Aixx, que sensação ruim de fim de relacionamento, quando uma das partes envolvidas ainda tá se agarrando à última folhinha da goiabeira do precipício.
Eu não entendo de futebol, e nem é minha intenção aqui. Confesso, pra desagrado de muitos, que até tenho saudade de quando o Neymar jogava no Barça.
Naquela longínqua era, eu podia me juntar aos torcedores catalães —uma classe fanática de caráter, digamos, mais denso e meditativo que o Jeitinho Brasileiro de Torcer, e conhecidos como “culés” —gritando “Neymaaaar, eôô” nos bares.
E de brinde ainda provocava a ira dos compatriotas: “mas o Neymar, gente! se o Neymar é um inútil! Olha o cabelo dele! O jogo dele! A grana que ele ganha! E voltou com a Marquezine DE NOVO!!”. Ah, o amor, o circo e minha vã e lilliputiana perversidade sem profundidade.
Então, voltando, não entendo muito de bola, mas de repente a litania pré-luto do Adeus-Messi e o mistério do burofax estão por toda parte. Messi & The Burofax são pop. Tão impossível de ignorar quanto música da Anitta cantando “A Paradinha a-a-a”.
OK, MAS O QUE CAZZO É BUROFAX?
Eu, tão afeiçoada a minúcias dos universos paralelos, fui ler sobre o tal burofax. Ora, nada mais é do que um recurso oferecido pelos Correios espanhóis para envio de comunicados com potencial validez diante de um tribunal.
Algo parecido existe em todo o planeta, mas só aqui tem esse nome que lembra um fiote de fax com burocracia com mimeógrafo e código morse do capeta antológico.
Ou seja/ilustrando: Messi poderia ter enviado um e-mail ou um whatsapp dizendo “adeu” em catalão, mas nesse caso o Barça poderia argumentar que ele simplesmente pediu mais Coca-Cola Zero com zero cafeína durante os treinos.
Com o burofax, no entanto —que, ao contrário do que pensam quilos de internautas e alguns órgãos de imprensa internacionais, não é um fax, mas uma carta —, o comunicado adquire peso oficial e instantânea qualidade de cabeça-de-fórfi de frenesi mediático. Onze euros pra enviar, capacidade de abalar: não tem preço.
Segundo uma cláusula de seu contrato, Messi poderia optar por deixar unilateralmente o clube a cada final de temporada. Atualmente, dizem que sairia pagando a bagatela de 700 milhões de euros (ou 4,6 bilhões de reais, ai, meus saaaais, minha conta bancária vaziiiiaaaa).
Não está claro ainda para onde iria o jogador argentino, cujo nome completo, convenhamos, é fabuloso: Lionel Andrés Messi Cuccittini.

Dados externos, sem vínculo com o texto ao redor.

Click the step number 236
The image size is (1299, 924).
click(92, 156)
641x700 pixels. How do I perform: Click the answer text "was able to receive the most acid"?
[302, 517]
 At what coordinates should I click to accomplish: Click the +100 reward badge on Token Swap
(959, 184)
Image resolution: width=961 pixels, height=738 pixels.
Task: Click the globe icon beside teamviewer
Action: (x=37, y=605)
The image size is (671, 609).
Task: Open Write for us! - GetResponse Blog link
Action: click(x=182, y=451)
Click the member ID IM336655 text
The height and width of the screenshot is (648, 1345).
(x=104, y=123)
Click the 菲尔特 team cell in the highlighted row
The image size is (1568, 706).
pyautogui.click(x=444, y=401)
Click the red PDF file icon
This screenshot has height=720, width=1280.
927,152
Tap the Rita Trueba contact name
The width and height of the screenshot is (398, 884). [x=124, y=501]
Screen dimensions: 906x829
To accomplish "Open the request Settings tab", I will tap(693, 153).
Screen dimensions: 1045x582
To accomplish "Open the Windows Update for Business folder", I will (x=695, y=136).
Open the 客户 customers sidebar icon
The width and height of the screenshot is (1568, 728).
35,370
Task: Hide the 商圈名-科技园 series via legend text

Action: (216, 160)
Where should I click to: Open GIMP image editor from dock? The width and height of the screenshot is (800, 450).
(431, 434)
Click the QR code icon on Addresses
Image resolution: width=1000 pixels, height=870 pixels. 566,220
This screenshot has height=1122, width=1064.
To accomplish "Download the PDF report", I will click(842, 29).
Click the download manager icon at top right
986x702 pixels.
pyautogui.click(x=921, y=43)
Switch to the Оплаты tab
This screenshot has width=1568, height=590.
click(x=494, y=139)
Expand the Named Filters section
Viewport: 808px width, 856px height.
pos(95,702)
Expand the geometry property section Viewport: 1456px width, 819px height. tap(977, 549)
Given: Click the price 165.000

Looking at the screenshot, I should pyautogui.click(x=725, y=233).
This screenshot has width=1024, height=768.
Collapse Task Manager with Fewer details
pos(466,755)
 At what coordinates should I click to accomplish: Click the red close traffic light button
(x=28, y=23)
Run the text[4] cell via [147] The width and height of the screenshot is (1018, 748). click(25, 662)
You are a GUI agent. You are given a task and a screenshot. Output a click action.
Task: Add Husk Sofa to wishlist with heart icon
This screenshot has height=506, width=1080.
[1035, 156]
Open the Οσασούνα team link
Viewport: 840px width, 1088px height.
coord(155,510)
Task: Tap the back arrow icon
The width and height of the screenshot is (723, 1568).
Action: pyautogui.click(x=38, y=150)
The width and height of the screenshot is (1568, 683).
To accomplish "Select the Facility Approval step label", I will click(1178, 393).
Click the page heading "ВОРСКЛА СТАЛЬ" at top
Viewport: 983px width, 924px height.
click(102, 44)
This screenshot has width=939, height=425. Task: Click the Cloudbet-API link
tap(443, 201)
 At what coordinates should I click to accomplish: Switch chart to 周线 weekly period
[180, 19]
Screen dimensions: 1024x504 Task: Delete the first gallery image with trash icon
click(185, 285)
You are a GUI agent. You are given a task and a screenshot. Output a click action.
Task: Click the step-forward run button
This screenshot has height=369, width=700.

Poderia ser o PSG, do compay Neymar, o Manchester, o Inter de Milão ou, quem sabe, o Pirassununguense. Talvez a gente até esqueça adiante desse campeão, atualmente considerado o melhor jogador da história do Barça e o que detém mais recordes no Guinness. Mas uma coisa é certa: o burofax a gente não vai esquecer mais.